Q&A With Shaukat Ajmeri March 25, 2020 – Posted in: Interviews – Tags: Fiction, Keepers of the Faith, Shaukat Ajmeri
Shaukat Ajmeri is the author of Keepers of the Faith. This is his debut novel, due to be published in April. We asked him a few questions about the novel and some of the challenges he faced in writing it.
Was there any special research required for Keepers of the Faith?
Not a lot, but I had to read up on Islamic history and philosophy especially pertaining to the various Ismaili communities. Farhad Daftary’s tome The Ismailis was very useful in that.
The novel covers some historical events, so I made sure I got the dates right and also some of the salient details. Although the scenes surrounding those events are fictionalized but I’ve tried to maintain the feel and the authenticity of what came to pass.
What were some of the hardest scenes to write and why?
The scenes I struggled with the most were the ones that deal with relationships. My challenge was to remain true to the characters, the ways they behave and the choices they make. Some scenes needed to be handled with nuance and sensitivity, and at the same time allow the reader to see the world from each character’s perspective. The main protagonists are complex people and fate has put them in a very tight and unenviable situation, which they have to come to terms with somehow. A few scenes I rewrote three times until I thought I got them right. But of course, readers are the ultimate judge and I would like to know what they think.
What is something that you want readers to take away by reading your book?
I’m bit chary about telling readers what to make of the book. Each individual brings their own sensibilities, worldviews, biases etc. to the text and each of them interprets it in their own way, in their own light. And that is the beauty of fiction, it is open to interpretation and readers will see and understand things which the author has probably never thought of. What they take from it is truly their own; they own the meaning, so to speak. The writer writes and the reader reads, and both of them are engaging with the text separately in solitude, in ways that are creative, intellectual and subliminal. Reading books seems such a mundane thing but if you pause to think you realise what an amazing and unique human experience it is.

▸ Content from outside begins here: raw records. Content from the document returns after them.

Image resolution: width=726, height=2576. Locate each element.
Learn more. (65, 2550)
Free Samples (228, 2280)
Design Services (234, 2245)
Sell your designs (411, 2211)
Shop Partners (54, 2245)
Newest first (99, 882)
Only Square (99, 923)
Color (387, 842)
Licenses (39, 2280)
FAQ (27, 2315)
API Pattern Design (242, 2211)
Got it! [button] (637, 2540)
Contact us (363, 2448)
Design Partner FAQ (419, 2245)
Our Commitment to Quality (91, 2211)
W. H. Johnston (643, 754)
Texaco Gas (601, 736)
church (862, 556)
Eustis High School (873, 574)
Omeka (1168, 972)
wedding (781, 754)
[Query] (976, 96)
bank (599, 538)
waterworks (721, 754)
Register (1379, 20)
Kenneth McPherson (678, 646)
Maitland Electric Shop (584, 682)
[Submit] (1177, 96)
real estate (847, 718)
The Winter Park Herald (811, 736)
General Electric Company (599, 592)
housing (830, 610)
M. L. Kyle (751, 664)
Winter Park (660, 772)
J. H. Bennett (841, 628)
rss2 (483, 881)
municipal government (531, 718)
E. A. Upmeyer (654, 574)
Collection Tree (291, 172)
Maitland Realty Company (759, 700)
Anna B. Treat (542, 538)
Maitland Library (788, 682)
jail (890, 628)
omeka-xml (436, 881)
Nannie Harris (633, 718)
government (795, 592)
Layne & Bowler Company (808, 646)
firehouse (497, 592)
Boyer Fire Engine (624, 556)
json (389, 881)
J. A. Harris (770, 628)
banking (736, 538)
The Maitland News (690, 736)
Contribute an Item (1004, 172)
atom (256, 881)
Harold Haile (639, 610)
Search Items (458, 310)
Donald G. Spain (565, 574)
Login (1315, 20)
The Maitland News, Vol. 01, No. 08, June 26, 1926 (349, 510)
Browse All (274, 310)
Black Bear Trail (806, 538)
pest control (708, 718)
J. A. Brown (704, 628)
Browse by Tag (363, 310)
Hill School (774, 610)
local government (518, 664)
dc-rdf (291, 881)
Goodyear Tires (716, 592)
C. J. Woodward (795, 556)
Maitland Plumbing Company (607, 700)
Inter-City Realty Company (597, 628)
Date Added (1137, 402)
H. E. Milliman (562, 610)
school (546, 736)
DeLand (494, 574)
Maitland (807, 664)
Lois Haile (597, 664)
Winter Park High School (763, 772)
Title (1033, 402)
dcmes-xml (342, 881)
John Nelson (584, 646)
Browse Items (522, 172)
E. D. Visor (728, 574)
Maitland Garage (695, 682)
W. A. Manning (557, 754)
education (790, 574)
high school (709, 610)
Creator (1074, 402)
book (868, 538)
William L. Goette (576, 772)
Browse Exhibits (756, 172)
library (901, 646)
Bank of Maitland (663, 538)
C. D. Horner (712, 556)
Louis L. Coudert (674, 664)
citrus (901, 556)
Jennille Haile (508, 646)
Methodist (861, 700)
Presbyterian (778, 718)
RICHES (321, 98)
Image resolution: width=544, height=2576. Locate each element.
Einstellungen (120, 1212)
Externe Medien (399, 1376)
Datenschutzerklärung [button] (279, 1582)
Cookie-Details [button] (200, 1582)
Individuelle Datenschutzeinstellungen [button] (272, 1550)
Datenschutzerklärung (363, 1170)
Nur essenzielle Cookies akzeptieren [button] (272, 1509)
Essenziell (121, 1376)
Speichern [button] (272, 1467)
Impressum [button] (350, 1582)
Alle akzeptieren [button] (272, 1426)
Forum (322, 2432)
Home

What I’ll say about the novel is that I have attempted to explore the perils of blind faith and how it destroys lives and relationships. There are a host of other things and the chief among them, in my view, is to illustrate the oppressive nature of all authority, especially religious authority.
What are your writing habits?
I have a day job, so usually I write in the evenings from eight to ten. And on weekends and holidays for a few hours in the morning. There was a time I used to get up at five in the morning and would write for two hours, but that didn’t last very long for I couldn’t awaken myself enough to be productive. I feel a mellow dread, a sort of reluctance always as the writing hour approaches, but once I start, it is not so bad. Sometimes it flows as if by some divine grace at others times not so much. Writing is a mysterious process; I’m still baffled how the damn thing happens.
What are you currently reading? Any recent favourites?
I’m reading Waiting for the Barbarians by J M Coetzee. Barbarians is an allegory of our times, for all times, I suppose. It is a beautifully written account of how we are complicit in the crimes and injustices our governments commit.
My recent favourites are Gun Island by Amitav Ghosh and the brilliant For Two Thousand Years by Mihail Sebastian. The latter is a meandering narrative of a young Jewish man in the 20s and 30s Romania. I reckon it is a good translation and bears rereading. The book is part meditation, part philosophic inquiry into conflicting identities that a Jew must contend with. Again, very relevant in our age of rising xenophobia and rampant “othering” of minorities.
You were recently in India. What were the responses to your book?
The book was very well received, I think. I had a couple of book events and readings where people had all kinds of questions about the book, its subject matter, why I wrote it and what I hope to achieve by writing it etc. I was in India for almost five weeks and while I was there quite a few had finished reading it, and some of them were kind and thoughtful enough to get back to me with their comments. They had positive things to say about it. So far the responses are very encouraging.
I also met Indian publishers and agents to discuss the book and see if they would like to publish it in India. I see the subcontinent as a big potential market for the book.